1. Collaborate and engage

One of the first things you can do when using a digital whiteboard for teaching is to always try to find a way to make it a collaborative effort and seek engagement from the learners. One-way lectures are a relic of a bygone era in education, and the standard today has indicated that learner engagement is a key positive aspect to consider that can keep learners involved in their own educational process.

Teachers can utilize different digital whiteboard resources as part of larger activities to get learners working on a particular problem set, brainstorm ideas regarding a topic, or even have them present on a topic themselves through a whiteboard demonstration. Washington State University has noted that regardless of the activity conducted, the fostering of an engaging and collaborative environment can help increase learners’ critical-level thinking and further reinforce their attention and focus on the subject.

2. Keep records and session notes

With most classes, you’re likely going to be covering many different topics given the scope and breadth of the course. The good thing about working with a digital whiteboard is you can leverage its virtual nature by looking for ways to improve your teaching or by your learners who are looking to memorize a topic better with a rewatch.

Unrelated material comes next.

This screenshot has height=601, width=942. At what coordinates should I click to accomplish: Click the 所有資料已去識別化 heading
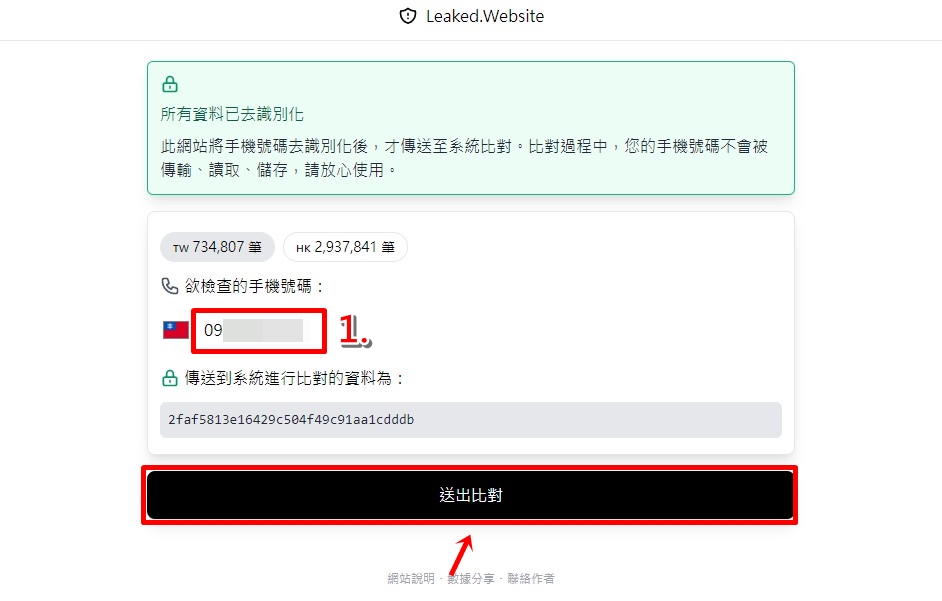pyautogui.click(x=232, y=114)
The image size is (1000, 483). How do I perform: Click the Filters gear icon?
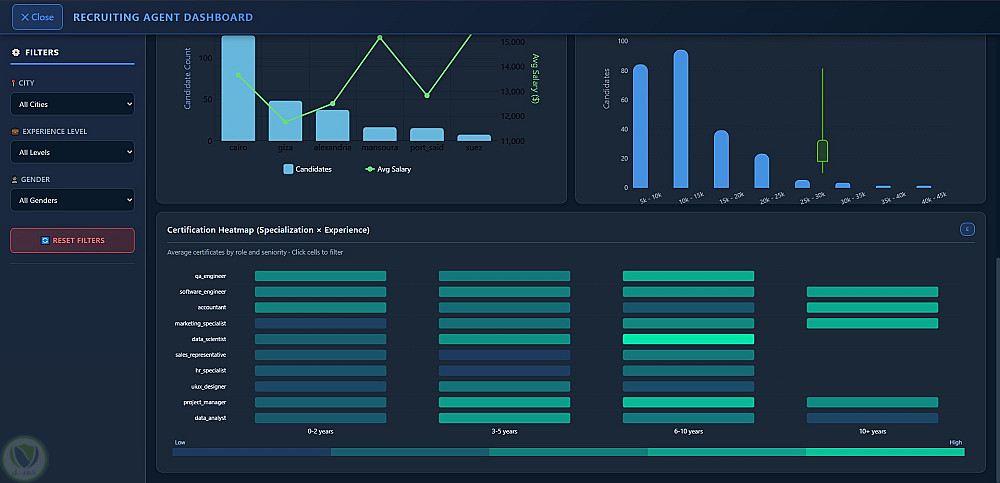16,52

You can even fully record a class for asynchronous teaching so that learners can learn auxiliary topics that might not need to take up live teaching time but you believe can help support certain topics that will need a little more context and instruction. Brown College even sees this tactic as practicing more inclusive teaching methods, understanding that every learner has different ways of learning and contexts that might hinder their ability to participate in a live-learning capacity.

3. Stay focused and creative

When you use a digital whiteboard, you might be easily overwhelmed by the plethora of options available to you. Narrow down your scope by ensuring that the teaching facilitator sets up the whiteboard with an agenda, meeting goals, or brainstorming guidelines. Choose from templates for things like class projects, concept reviews, and learning activities. Design your board from backgrounds like grids, lines, solid colors, or even photos that you believe can help your learners better engage with the material being taught.

For more brainstorming types of teaching sessions, it’s important to create an inviting place for ideas, whether you’re working with new learners to determine their top interests in terms of learning outcomes or simply trying to see where their understanding is currently at with a specific topic. Start with a blank slate or a few images for inspiration, then write down suggestions. Since it’s a digtal whiteboard, you will never run out of room.

What’s more is that if you truly are stuck in a creative rut as a learning facilitator, you can always leverage the expertise of others through many different templates inspired by proven methods. Digital whiteboards are easily shareable, and that has caused an entire space for people to begin sharing what they believe can be good templates for you to use when tackling specific topics. You can then edit these templates how you see fit so that it works better within your specific context.